Work to be completed: Say whether each statement below agrees with the TreeLearn abstract. Answer yes or no for each and quote the deciding words of the abstract. 1. The new benchmark dataset was produced by terrestrial laser scanning. 2. TreeLearn was trained on forest point clouds of 6665 trees. 3. TreeLearn depends on extensive hyperparameter tuning.

TreeLearn: A deep learning method for segmenting individual trees from ground-based LiDAR forest point clouds

Laser-scanned point clouds of forests make it possible to extract valuable information for forest management. To consider single trees, a forest point cloud needs to be segmented into individual tree point clouds. Existing segmentation methods are usually based on hand-crafted algorithms, such as identifying trunks and growing trees from them, and face difficulties in dense forests with overlapping tree crowns. In this study, we propose TreeLearn, a deep learning-based approach for tree instance segmentation of forest point clouds. TreeLearn is trained on already segmented point clouds in a data-driven manner, making it less reliant on predefined features and algorithms. Furthermore, TreeLearn is implemented as a fully automatic pipeline and does not rely on extensive hyperparameter tuning, which makes it easy to use. Additionally, we introduce a new manually segmented benchmark forest dataset containing 156 full trees. The data is generated by mobile laser scanning and contributes to create a larger and more diverse data basis for model development and fine-grained instance segmentation evaluation. We trained TreeLearn on forest point clouds of 6665 trees, labeled using the Lidar360 software. An evaluation on the benchmark dataset shows that TreeLearn performs as well as the algorithm used to generate its training data. Furthermore, the performance can be vastly improved by fine-tuning the model using manually annotated datasets. We evaluate TreeLearn on our benchmark dataset and the Wytham Woods dataset, outperforming the recent SegmentAnyTree, ForAINet and TLS2Trees methods. The TreeLearn code and all datasets that were created in the course of this work are made publicly available.

Data excerpts:
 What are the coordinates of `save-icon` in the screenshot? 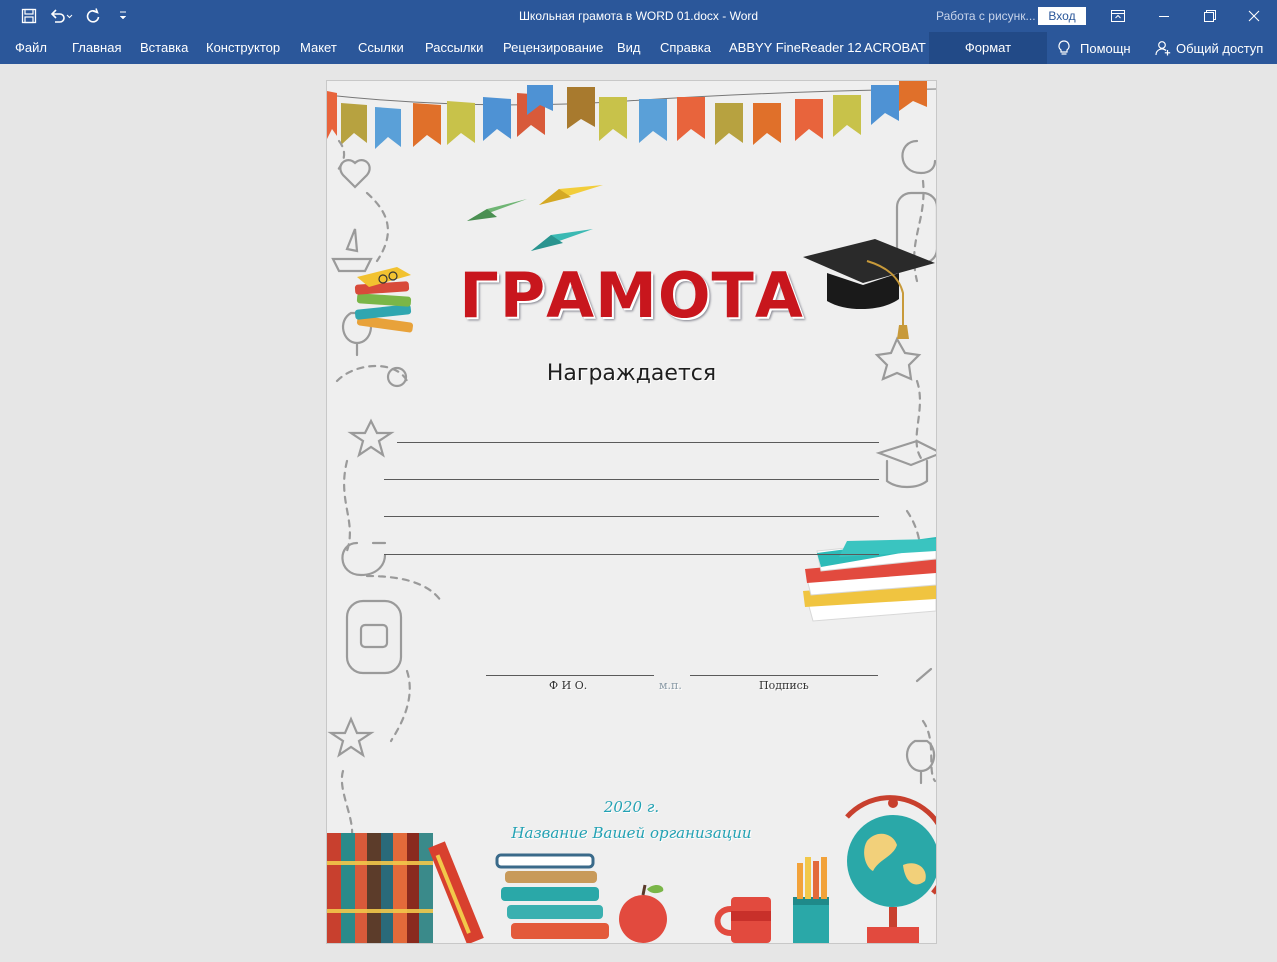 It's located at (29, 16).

* * *

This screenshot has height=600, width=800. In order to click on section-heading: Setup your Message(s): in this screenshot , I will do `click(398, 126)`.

Answer for this exercise:
1. No: "The data is generated by mobile laser scanning"
2. Yes: "We trained TreeLearn on forest point clouds of 6665 trees"
3. No: "does not rely on extensive hyperparameter tuning"